Unsigned overflow wraps. That’s the contract. C++ won’t catch it, the CPU won’t trap it. But your size calculation that wraps to a smaller buffer? That’s a memory corruption vulnerability, and it’s yours to own.
The obvious defense—check before you multiply—works until a compiler optimizer gets clever. I’ve watched codebases strip overflow guards down to nothing because the optimizer reasoned: “this multiply can’t overflow, so the check must be dead code.” You write the protection. The compiler removes it. The bug ships.
What you need is an overflow check sophisticated enough that modern optimizers recognize it as intentional and stop trying to simplify it. Daniel Lemire’s division-based check does exactly that. Wrap it in constexpr, and you shift the cost to compile-time for constant sizes. Compile-time constants drop to two instructions: load and return. Runtime paths cost one comparison. I verified this on GCC 15.2.1 and Clang 21.1.8 with assembly inspection on x86-64.
The problem is subtler than it looks
Every buffer allocation is a multiplication. width * height * channels * sizeof(pixel). If any intermediate step wraps, the final buffer is undersized. Memory corruption. That’s the vulnerability.
Containers do this too. Allocators multiply element size and count. Matrix classes compute rows * cols * sizeof(element). Any place where dimensions meet sizeof, overflow is a threat.
Here’s where it gets nasty: unsigned overflow is defined in C++. It wraps. That’s safer than signed integer overflow (which is UB), but it creates false confidence. The compiler reads “this multiplication is defined” and assumes it can’t overflow—because if it did, you’d be violating the implicit contract that defined operations hold. So it optimizes away overflow checks.

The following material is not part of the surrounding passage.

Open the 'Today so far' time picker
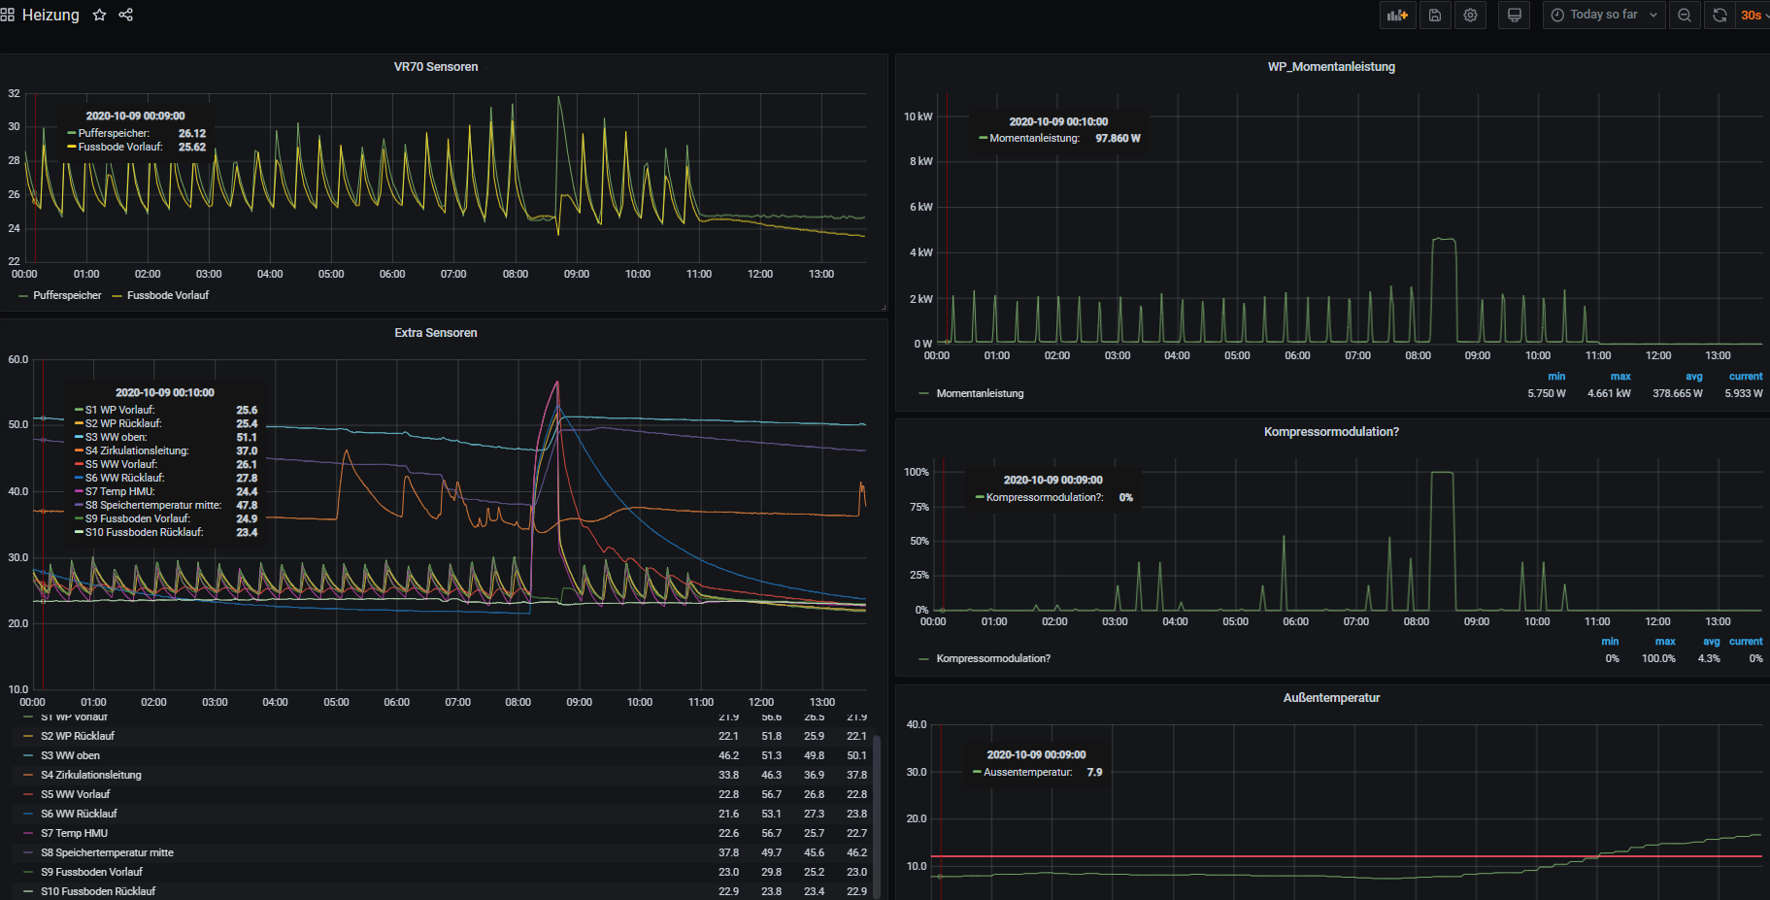Screen dimensions: 1770x900 1604,16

You write one. The compiler sees it as dead code and removes it. Your protection vanishes. I’ve seen this pattern: check before multiply, multiply, check the result. An optimizer reasons: “the multiply can’t overflow because this programmer checked earlier.” Check deleted. Bug ships.
Lemire’s insight
Daniel Lemire found a mathematical property that detects overflow without ever computing the wrapped product itself. For unsigned multiplication a * x with constant a, overflow happens if and only if (a * x) / a != x.
When there’s no overflow, multiplying then dividing recovers the original value. When overflow occurs, the product wraps smaller. Dividing that wrapped value by a gives a result strictly less than x. For unsigned types, division rounds down. So the recovered value is definitely not equal to the original x.
It’s elegant. It’s mathematically proven. And it avoids computing the actual product—you compute the recovery operation and compare the intermediate result. The inequality acts as a proxy for overflow without needing to know what the wrapped value actually is.
Here’s the check:
template<uint64_t a>
constexpr bool lemire_overflow_check(uint64_t x) {
if (x == 0) return false;
if (a == 0) return false;
return (a * x) / a != x; // Lemire's check
}
// Compile-time verification
static_assert(!lemire_overflow_check<8>(100), "8*100 safe");
static_assert(lemire_overflow_check<8>(UINT64_MAX / 7), "8*(MAX/7) overflows");
The mathematics are sound. Implementation is where the surprise lives. Division on x86-64 is expensive—20+ cycle latency. A naive compilation would add serious overhead. Do modern optimizers recognize the pattern and collapse it?
On GCC 15.2.1 and Clang 21.1.8 with -O2 on x86-64, both compilers optimize the division-based check to identical assembly: a shift and a comparison, two instructions total.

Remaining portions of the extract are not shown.